An attorney and his bodyguard uphold the law in Monaco.

The Humans

Fabrice Luchini, Roschdy Zem and Louise Bourgoin

The Nutshell

Legal eagle Bertrand is having to defend a posh lady after she got busted stabbing her Russian boyfriend to death. His family is connected to the Russian mob and things are starting to look bad. The problem with Bertrand is that he loves the girls. His bodyguard spends most of the movie pushing the free tail around, while Bertrand tries to stay on top of his case. Most of the actors are pretty big in France, but I couldn’t recognize a single face.


Is it a chapel or a court?



The Lowdown

The Girl from Monaco is a pretty decent romantic crime caper in theory. But, the few comedic elements are stretched too thin and very few of the actors pull off the timing. While Bertrand stalks the posh Audrey, we begin entering into a second movie. The problem with that is the legal drama regarding the murder case never seems to end. It’s like flicking the television channels between Law & Order and Jersey Shore, then trying to describe the affair as one giant episode.

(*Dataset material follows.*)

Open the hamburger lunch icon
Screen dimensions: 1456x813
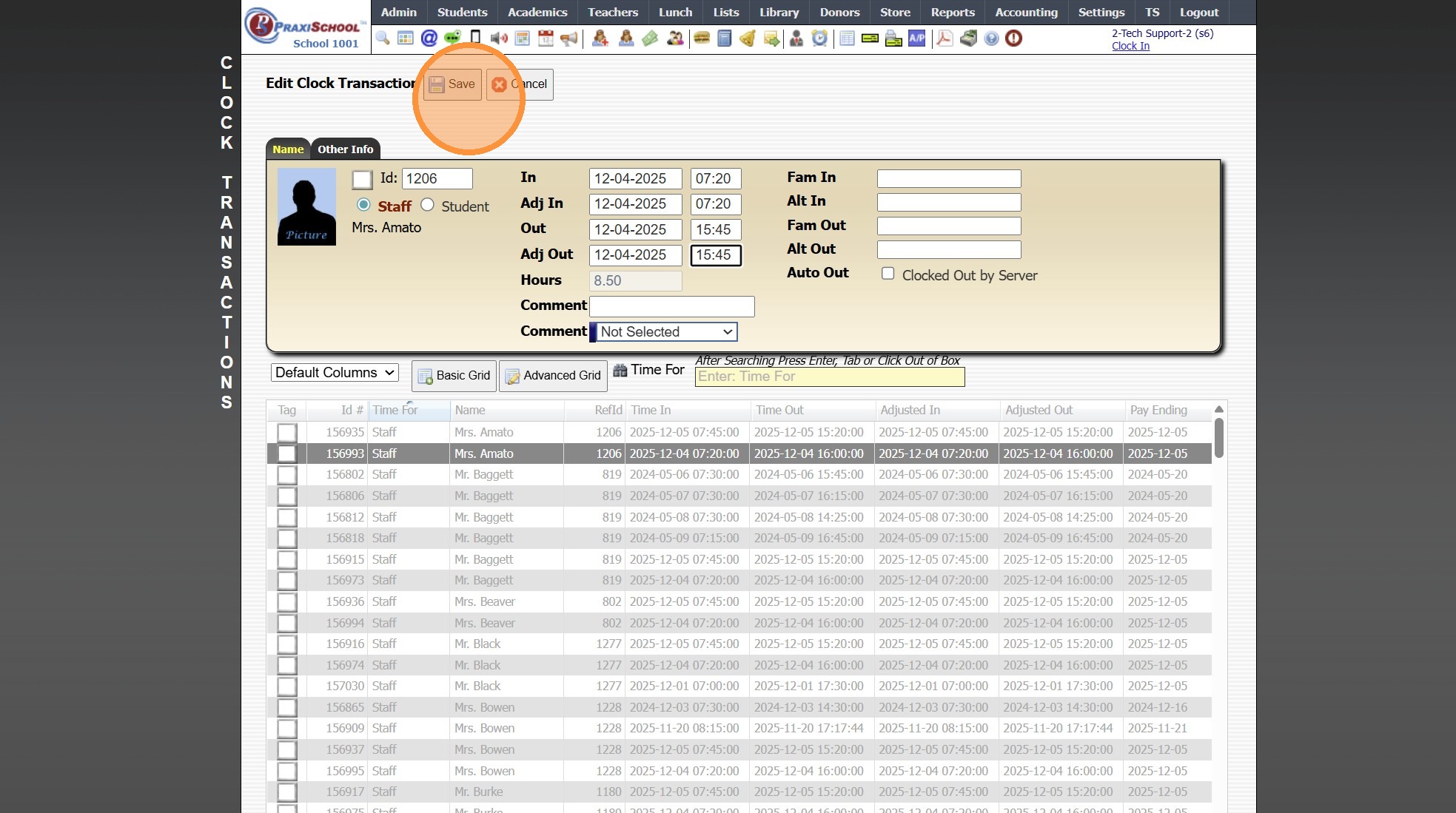coord(702,38)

Louise Bourgoin is the titular character in every single meaning of the word. The problem is that she seems like a dim bulb placed against Bertrand. At times, you feel like you’re made to draw comparisons between the work of Varda and Godard. This film fails to fall into that company and Bourgoin is no Bardot. What you have is a movie based on superficial experience and lusting for something greater than it achieves. There is no legal truth, there is no dramatic purpose and the chicks aren’t even that hot.

A wise man once asked why French sex comedies aren’t funny. I have some thoughts on that matter. The central problem with such films is that the French become so obsessed with components that they lose track of the final product. No matter how sexy the dames, how intense the crime action or how beautiful the scenery…you’ve got to give a damn about the story. There’s nothing in this film that hasn’t been done better elsewhere. The only difference is that this flick did it with fewer tits.


He looks Armand Assante in a microwave.


The Package

The
DVD
comes
with a featurette about the production. Outside of that, you’ve got nothing but a couple of trailers. The A/V Quality is sharp enough for World Cinema. Still, the Dolby 5.1 track drops a lot of key dialogue during exterior scenes. It’s a good thing that we have subtitles. In regards to the film itself, it’s a Francophile fuck-up.